*What is expected:*
The entries below are to be given back exactly, with images excluded.

--- START ---

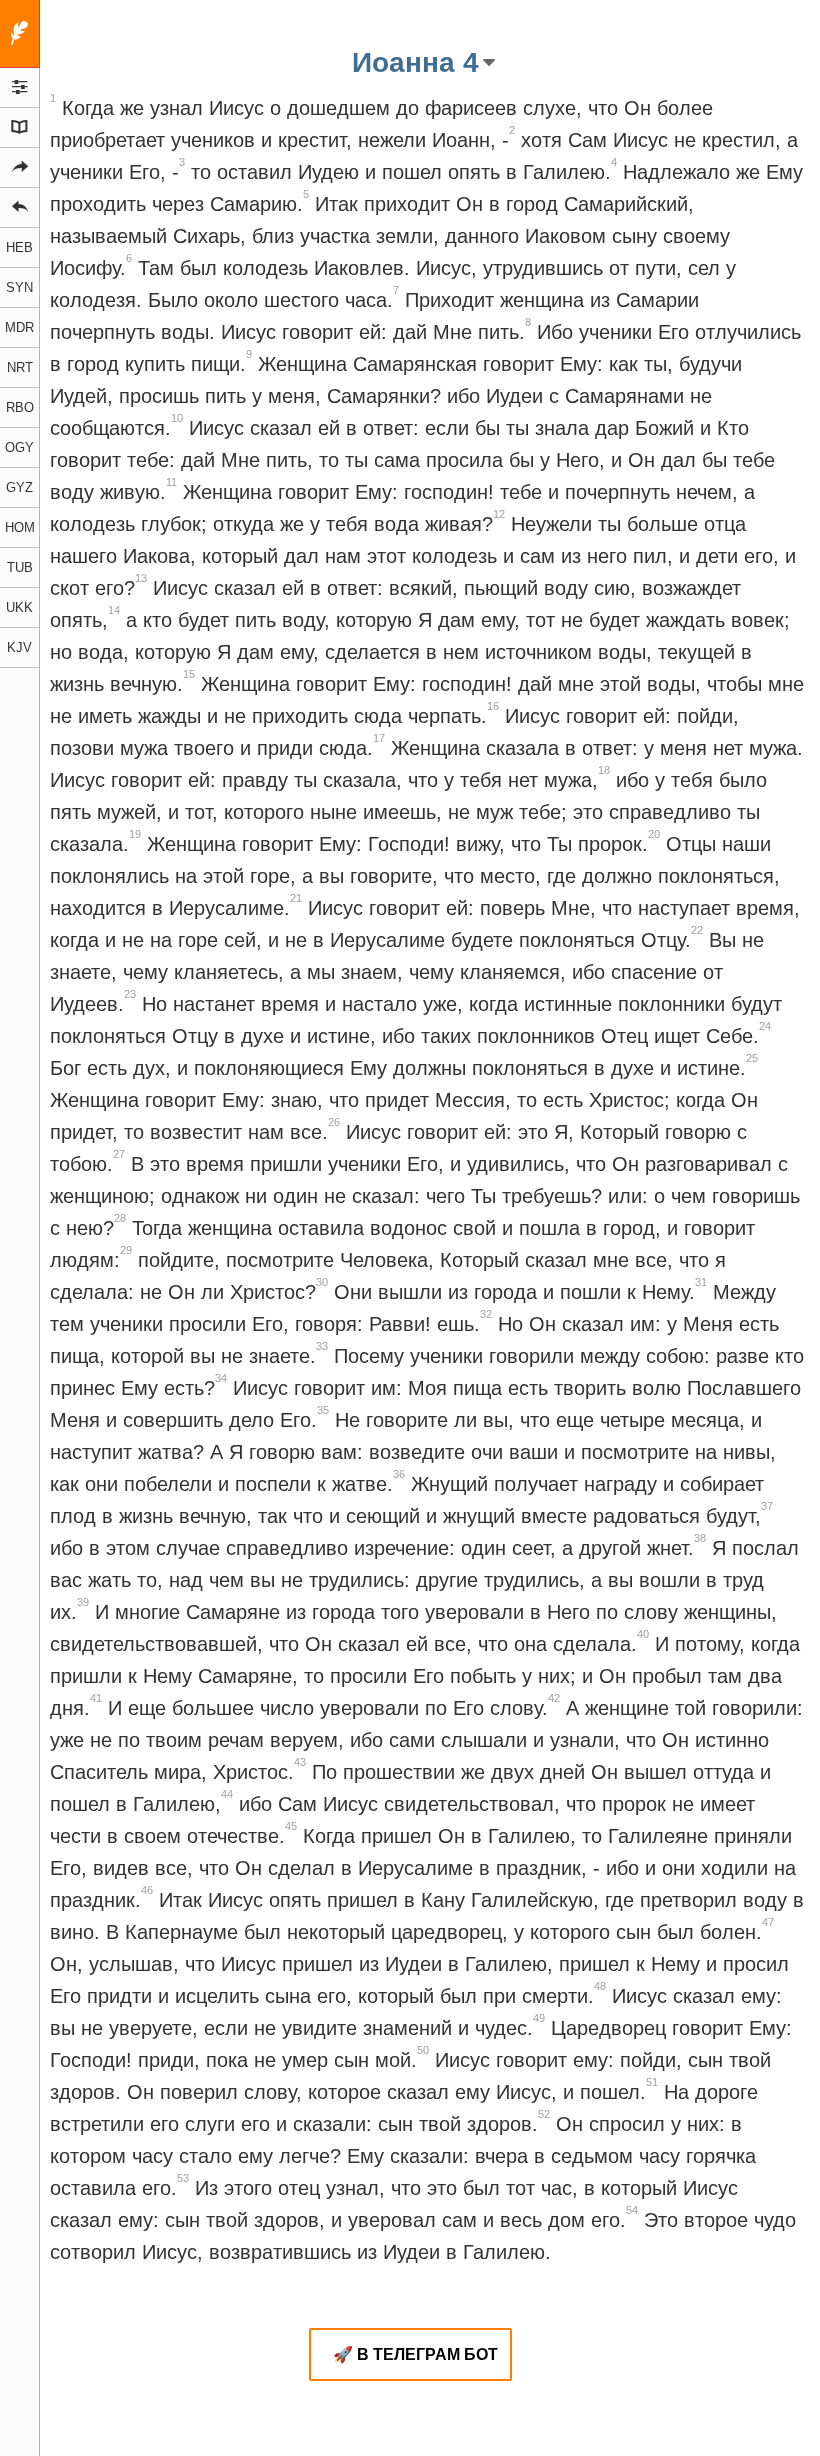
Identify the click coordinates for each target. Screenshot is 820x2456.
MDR (19, 327)
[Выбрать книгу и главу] (20, 128)
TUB (20, 567)
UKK (19, 607)
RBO (20, 407)
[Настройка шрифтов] (20, 88)
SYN (19, 287)
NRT (20, 367)
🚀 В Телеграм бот (415, 2354)
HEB (19, 247)
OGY (19, 447)
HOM (20, 527)
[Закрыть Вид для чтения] (20, 34)
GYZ (19, 487)
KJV (19, 647)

--- END ---

*Task solution:*
Identify the click coordinates for each target. Screenshot is 820x2456.
MDR (19, 327)
[Выбрать книгу и главу] (20, 128)
TUB (20, 567)
UKK (19, 607)
RBO (20, 407)
[Настройка шрифтов] (20, 88)
SYN (19, 287)
NRT (20, 367)
🚀 В Телеграм бот (415, 2354)
HEB (19, 247)
OGY (19, 447)
HOM (20, 527)
[Закрыть Вид для чтения] (20, 34)
GYZ (19, 487)
KJV (19, 647)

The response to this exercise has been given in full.